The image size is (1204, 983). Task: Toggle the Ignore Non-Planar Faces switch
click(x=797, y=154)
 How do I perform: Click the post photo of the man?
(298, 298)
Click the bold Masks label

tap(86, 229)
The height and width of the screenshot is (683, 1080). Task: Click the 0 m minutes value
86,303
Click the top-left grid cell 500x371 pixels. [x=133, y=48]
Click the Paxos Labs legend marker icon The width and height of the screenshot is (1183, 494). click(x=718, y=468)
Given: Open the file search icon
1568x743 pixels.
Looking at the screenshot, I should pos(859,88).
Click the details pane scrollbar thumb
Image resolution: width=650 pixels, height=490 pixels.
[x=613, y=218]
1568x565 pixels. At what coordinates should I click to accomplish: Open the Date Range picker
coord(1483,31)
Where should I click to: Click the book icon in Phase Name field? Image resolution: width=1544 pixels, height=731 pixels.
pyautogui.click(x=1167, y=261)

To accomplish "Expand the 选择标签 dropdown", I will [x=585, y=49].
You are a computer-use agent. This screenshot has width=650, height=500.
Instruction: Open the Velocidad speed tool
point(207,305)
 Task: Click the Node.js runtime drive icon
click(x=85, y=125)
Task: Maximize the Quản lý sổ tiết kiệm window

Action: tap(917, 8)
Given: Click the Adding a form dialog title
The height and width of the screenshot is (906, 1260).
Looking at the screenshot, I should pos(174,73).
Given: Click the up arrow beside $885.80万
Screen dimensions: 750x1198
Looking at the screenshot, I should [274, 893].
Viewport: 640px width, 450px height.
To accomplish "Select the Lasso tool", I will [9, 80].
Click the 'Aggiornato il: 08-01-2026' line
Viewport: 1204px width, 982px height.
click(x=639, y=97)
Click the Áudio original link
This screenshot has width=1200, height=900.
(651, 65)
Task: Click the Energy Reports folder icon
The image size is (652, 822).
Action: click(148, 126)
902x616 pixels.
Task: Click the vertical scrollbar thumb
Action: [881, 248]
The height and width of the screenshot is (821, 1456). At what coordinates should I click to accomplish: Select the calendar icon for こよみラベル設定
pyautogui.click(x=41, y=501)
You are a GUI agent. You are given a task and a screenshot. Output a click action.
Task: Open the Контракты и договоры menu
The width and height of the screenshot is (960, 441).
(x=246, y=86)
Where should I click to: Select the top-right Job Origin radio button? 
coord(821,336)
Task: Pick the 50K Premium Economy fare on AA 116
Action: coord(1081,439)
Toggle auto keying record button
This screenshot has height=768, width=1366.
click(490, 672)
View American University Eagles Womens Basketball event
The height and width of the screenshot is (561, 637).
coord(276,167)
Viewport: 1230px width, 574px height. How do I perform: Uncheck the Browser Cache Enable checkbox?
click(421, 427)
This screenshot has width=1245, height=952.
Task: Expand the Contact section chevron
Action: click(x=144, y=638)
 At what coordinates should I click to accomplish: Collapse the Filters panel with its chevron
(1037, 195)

§ Task
Count how many lines in the entries contain "agent", then state that number alone.

§ Solution to the problem
2